The Nigeria Inter-Bank Settlement System reports that in 2024, authorized mobile money providers, such as OPay, PalmPay, and Moniepoint, handled a total of N71.5 trillion in transactions.
This amount represents a 53.4 per cent increase over 2023’s N46.6 trillion.
Nigerian Fintechs account for most transactions in the digital payment space, while traditional banks concentrate on converting digital activity into robust revenue growth.
The growth demonstrates how fintech platforms reach millions of Nigerians looking for quick, affordable, and practical digital payment methods.
Moniepoint processes over one billion transactions monthly
According to reports, Moniepoint processes more than one billion transactions monthly, but newcomers like Anchor are gaining ground thanks to their embedded finance solutions for SMEs and startups.
Fintechs are at the forefront of Nigeria’s cashless evolution because of their agility and user-centric models, which continue to draw in micro and retail segments.
However, the nation’s largest banks demonstrate that profitability—rather than scale—remains the key indicator of digital success, even in the face of fintechs’ dominance in transaction volumes.
Fees and commissions totaled N983.66 billion in H1 2025
According to data compiled by the Nigerian Tribune, fees and commissions earned by eight major banks totaled N983.66 billion in the first half of 2025.
This is a 39.9 per cent increase over the N702.84 billion spent during the same time last year. The increase demonstrates how well the banks can commercialize digital ecosystems by using card transactions, online transfers, and mobile banking as reliable revenue streams.
FirstHoldco (N138.69 billion), Zenith Bank (N128.06 billion), UBA (N147.04 billion), and Access Holdings (N204.70 billion) all trailed behind. Fidelity Bank (₦32.05 billion), Wema Bank (45.37 billion), FCMB (37.91 billion), and Stanbic IBTC (114.30 billion) were among the other notable earners.
According to analysts, the change is a strategic reaction by the banks to Nigeria’s 2023 naira redesign crisis, which hastened the push for cashless transactions.
To attract and retain consumers, banks improved their mobile apps, bolstered digital onboarding, and extended their infrastructure.

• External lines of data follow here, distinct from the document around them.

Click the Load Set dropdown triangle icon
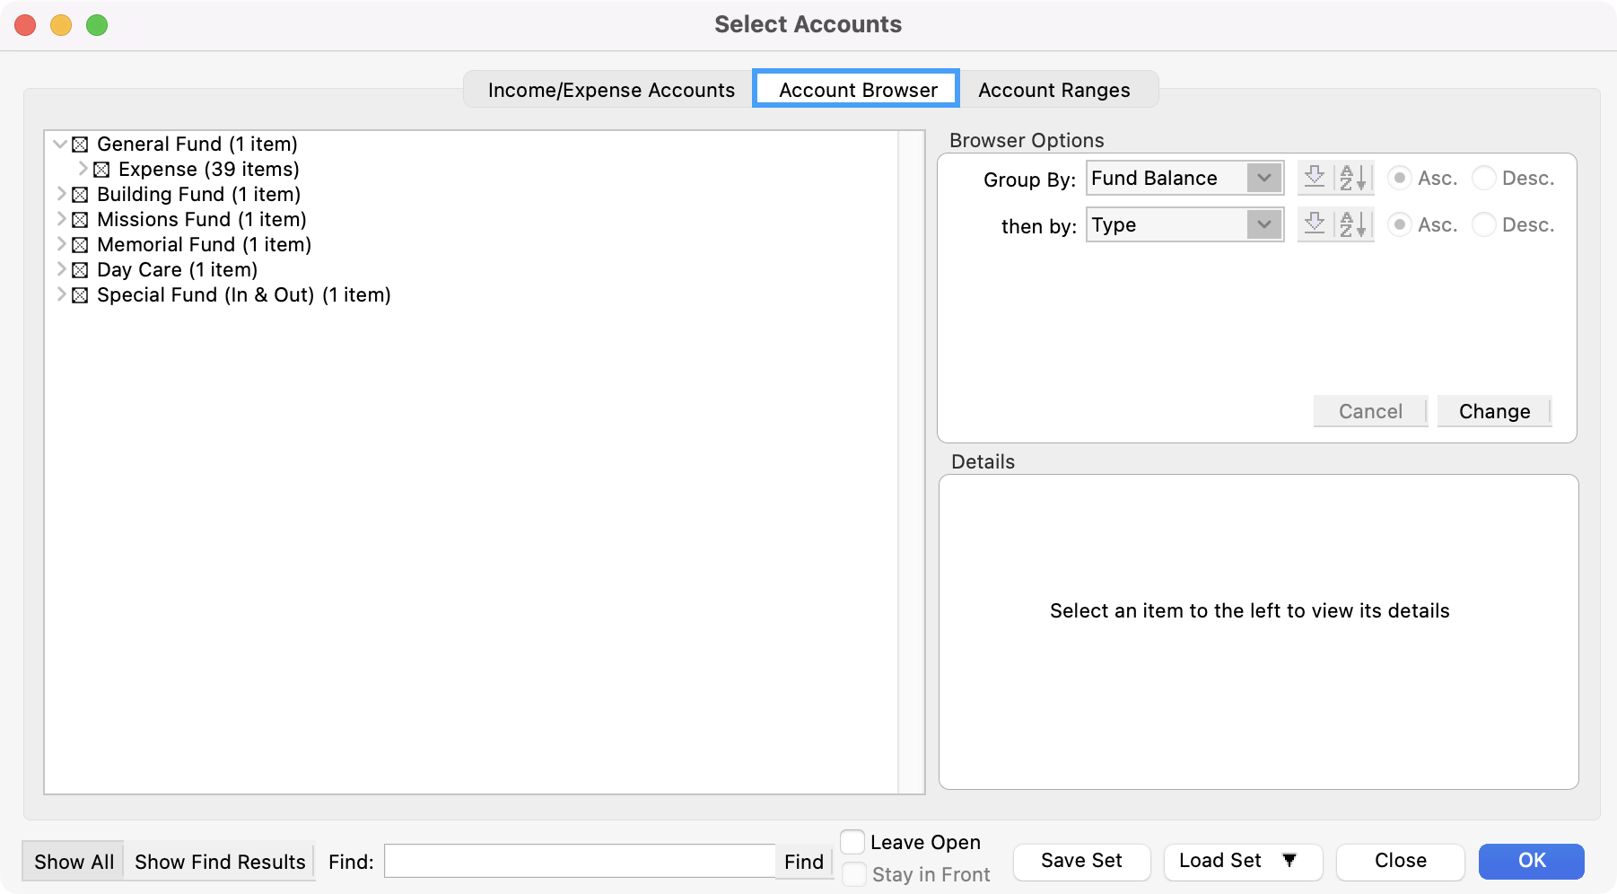Viewport: 1617px width, 894px height. [x=1289, y=861]
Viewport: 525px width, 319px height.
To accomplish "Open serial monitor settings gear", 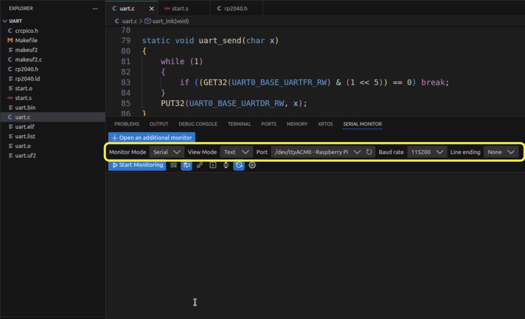I will point(252,165).
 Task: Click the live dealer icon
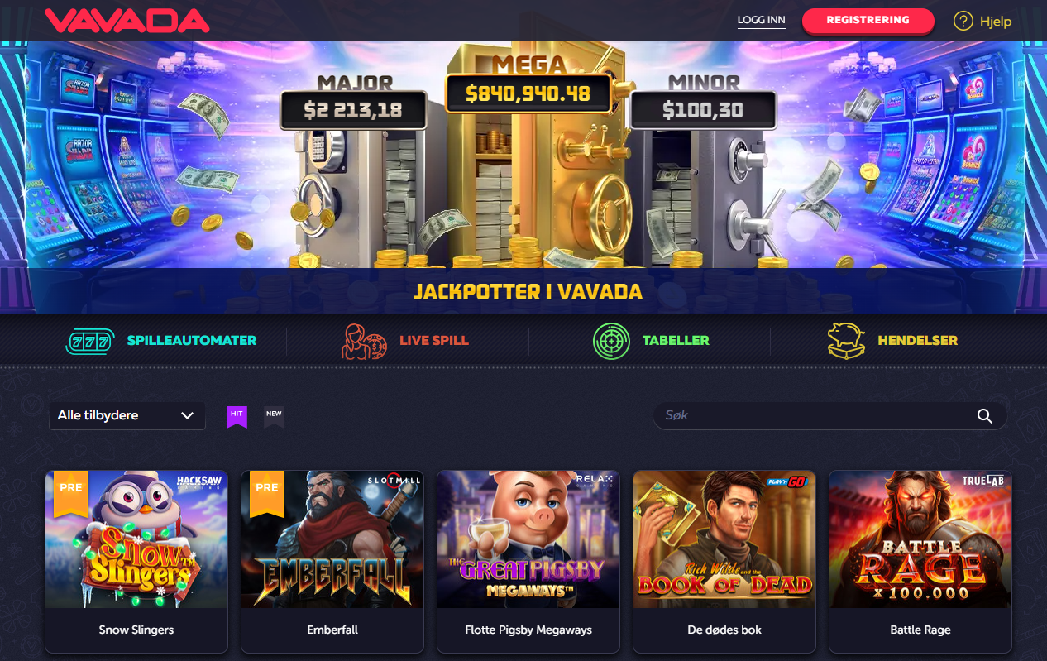pos(364,341)
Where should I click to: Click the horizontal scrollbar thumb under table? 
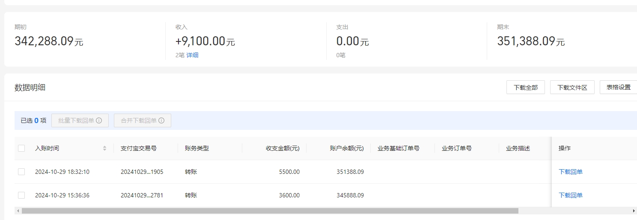270,211
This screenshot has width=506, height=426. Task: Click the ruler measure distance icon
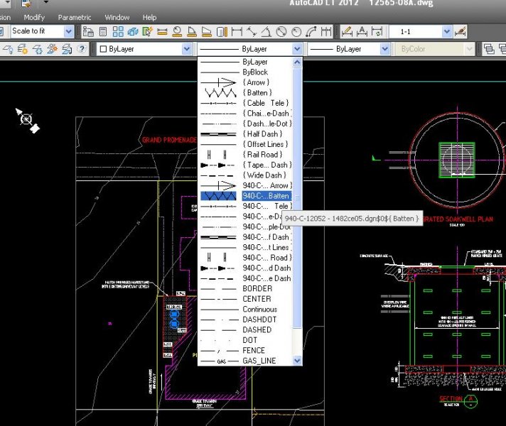162,31
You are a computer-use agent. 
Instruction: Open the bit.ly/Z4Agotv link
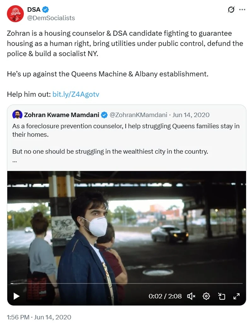coord(76,94)
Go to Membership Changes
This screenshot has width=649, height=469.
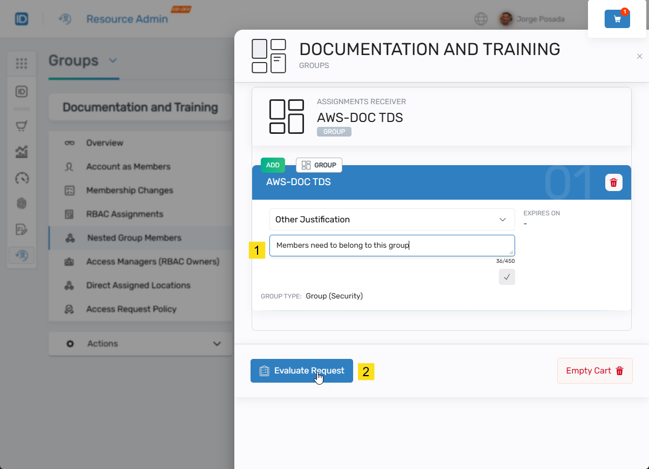pos(129,191)

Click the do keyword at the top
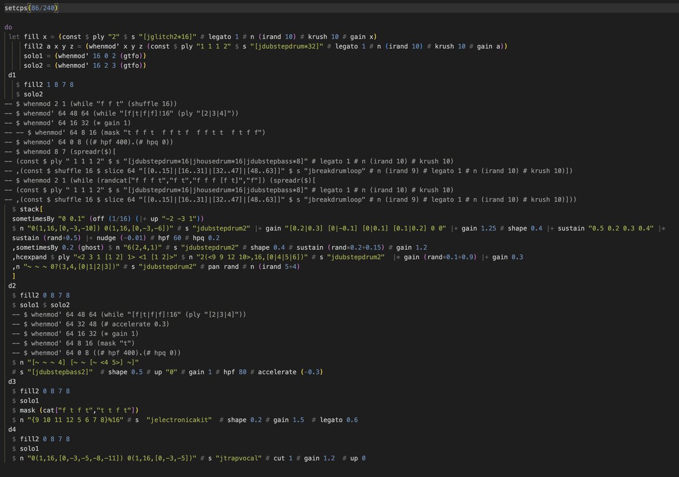pos(10,27)
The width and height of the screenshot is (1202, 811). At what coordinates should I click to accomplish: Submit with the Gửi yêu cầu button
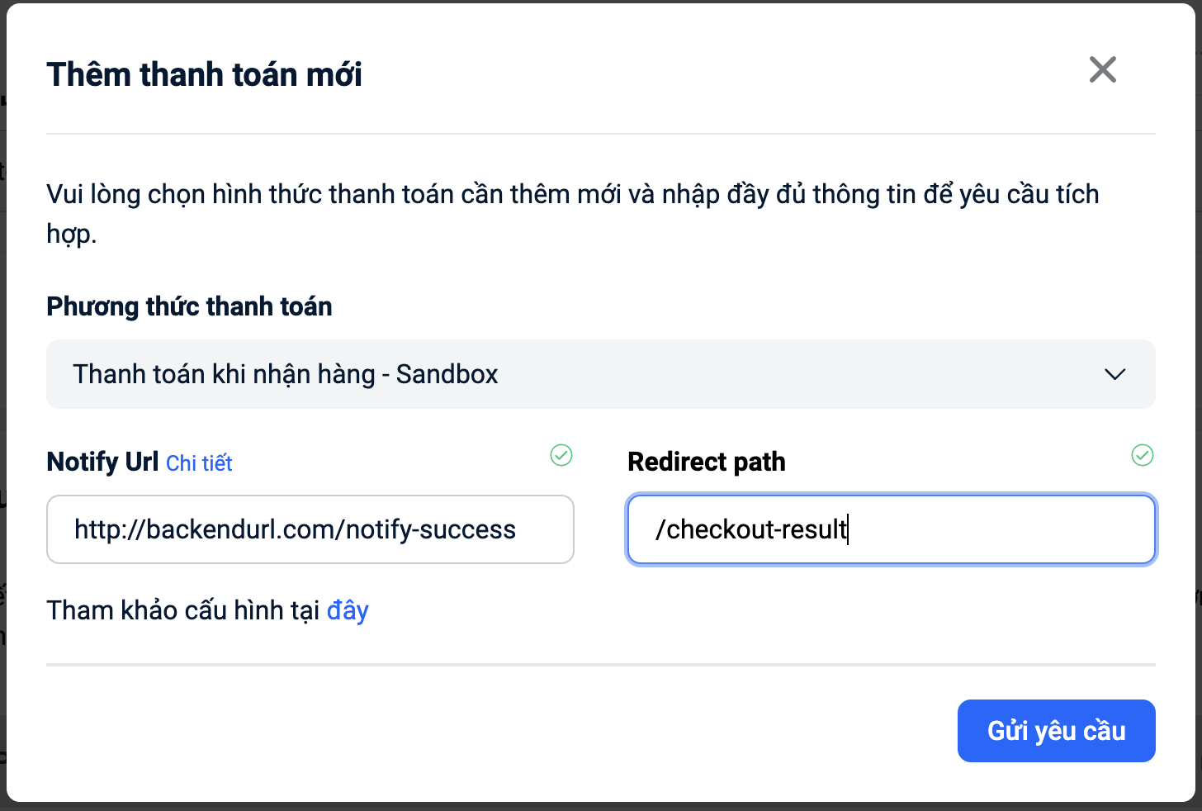[x=1057, y=731]
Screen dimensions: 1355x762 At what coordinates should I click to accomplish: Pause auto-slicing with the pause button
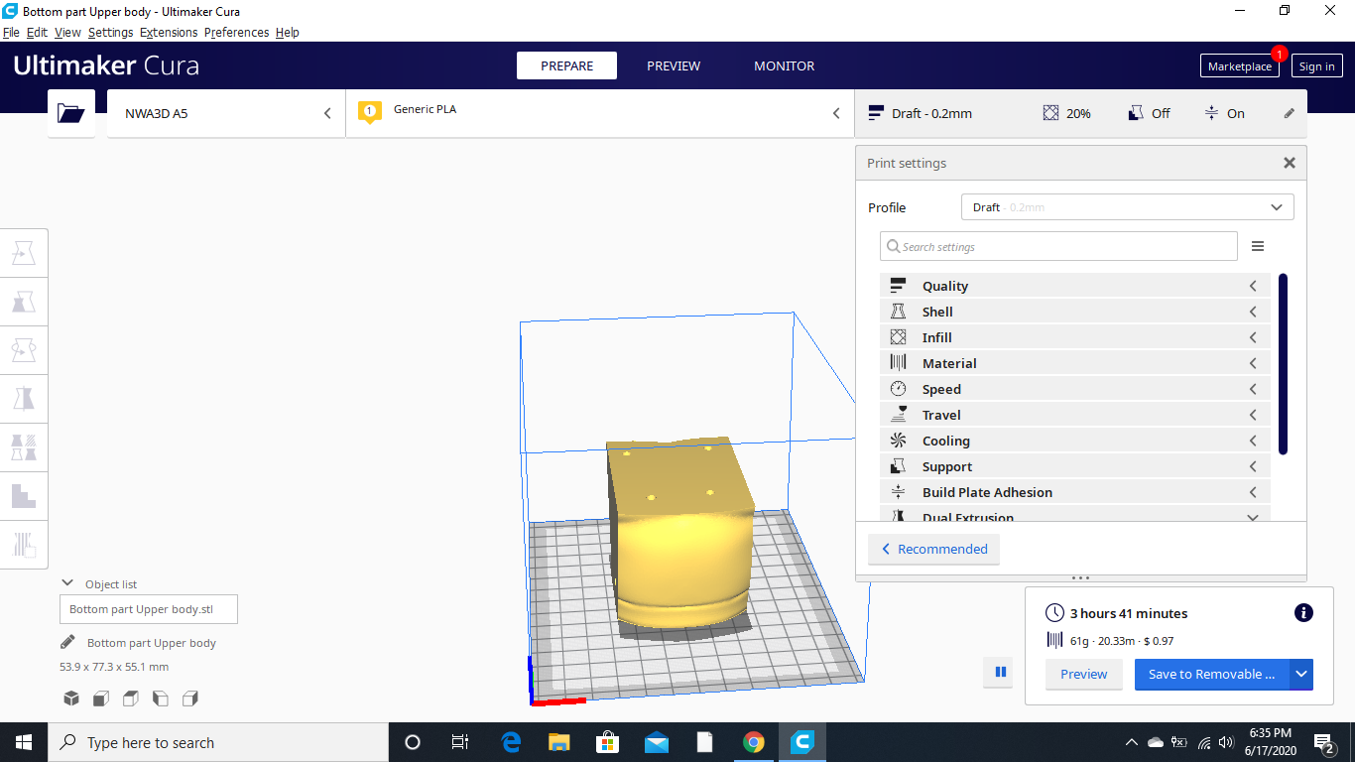999,673
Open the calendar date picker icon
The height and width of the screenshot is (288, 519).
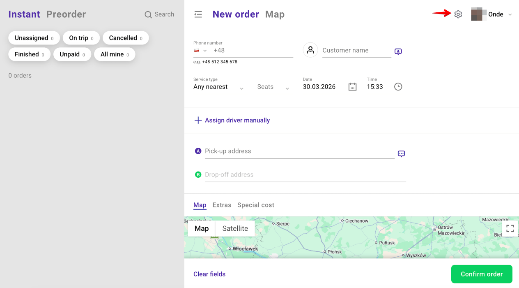[x=352, y=87]
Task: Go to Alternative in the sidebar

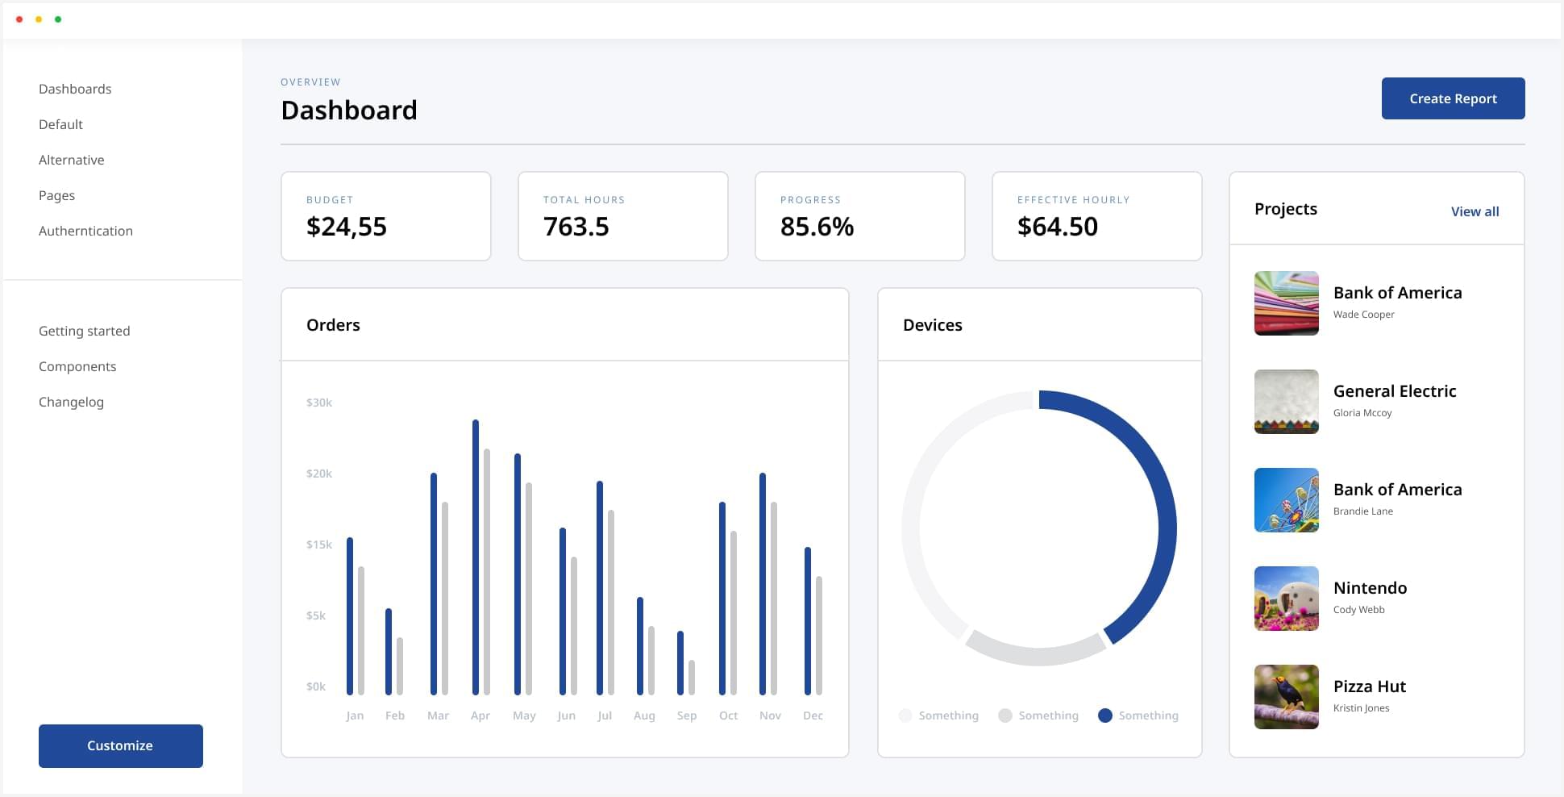Action: (71, 160)
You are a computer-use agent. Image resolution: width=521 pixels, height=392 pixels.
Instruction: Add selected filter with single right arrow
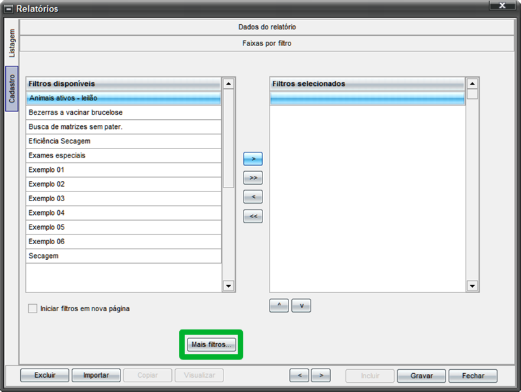(x=253, y=159)
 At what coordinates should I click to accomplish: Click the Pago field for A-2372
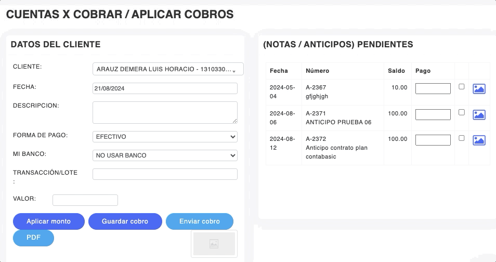433,140
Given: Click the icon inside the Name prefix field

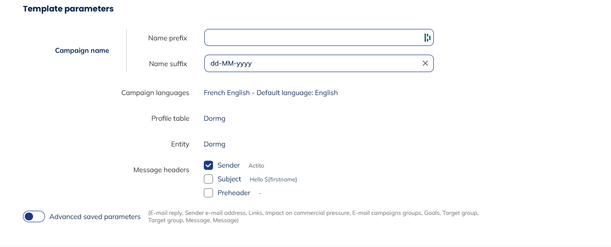Looking at the screenshot, I should [x=427, y=38].
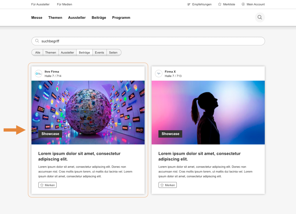Click the Ihre Firma company logo
The height and width of the screenshot is (214, 296).
coord(39,73)
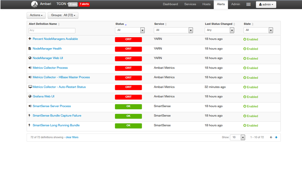Open Metrics Collector Process alert link
Viewport: 302px width, 170px height.
coord(50,68)
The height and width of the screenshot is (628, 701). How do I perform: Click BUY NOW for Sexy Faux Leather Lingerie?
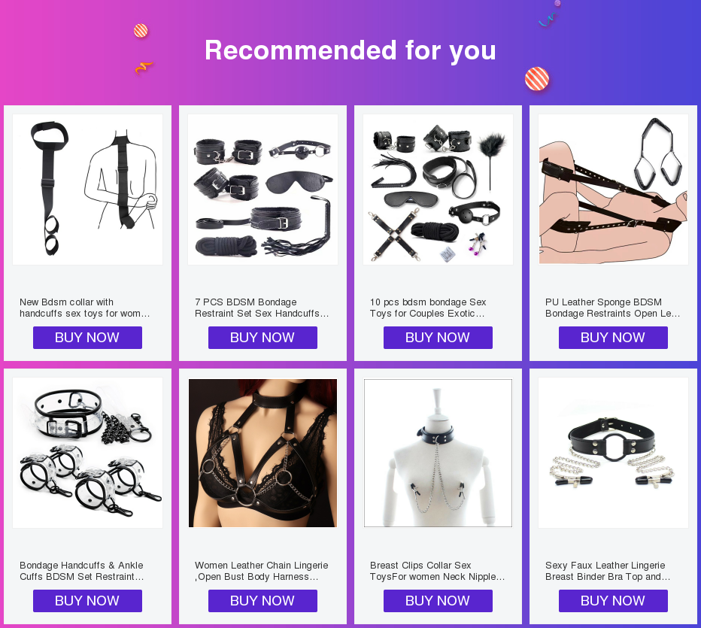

One analyst encapsulated the dynamic, noting, “Fintechs move money, but banks make money.” He elaborated, “While fintechs thrive on transaction volumes, banks have mastered how to turn digital activity into sustainable revenue streams.”
Dominance of fintechs in peer-to-peer and retail transactions
However, it is impossible to ignore the dominance of fintechs in peer-to-peer and retail transactions. Their accessibility, affordability, and speed have expanded financial inclusion by reaching small businesses and underprivileged communities.
In contrast to banks’ fee-based profits, their model is still primarily volume-driven and has smaller margins per transaction.
Traditional lenders are implementing fintech-style innovation to remain competitive. They are launching digital platforms that prioritize mobile devices, virtual cards, and SME payment gateways.
Some are also investing in or collaborating with fintech startups to boost innovation and attract younger, tech-savvy clients.
“Banks bring trust, regulation, and balance sheet strength; fintechs bring innovation and convenience. The synergy between both is shaping a new financial order,” stated another market observer, highlighting the positive convergence.
Digital payment ecosystem in Nigeria
As of mid-2025, the digital payment ecosystem in Nigeria exhibits convergence rather than conflict. Fintechs are the market leaders for small and retail transactions, while banks still control high-value and corporate transactions.
Analysts predict that fintechs will need to convert large transaction volumes into steady profits, and banks will need to continue innovating within regulatory bounds. They also predict that the next phase of competition will focus on profitability, compliance, and scalability.
The data points to a harmonious coexistence: banks are making money and increasing their digital profitability, while fintechs are expanding their reach and inclusivity. In Nigeria’s rapidly digitizing economy, lenders are adapting—profitably—rather than slipping.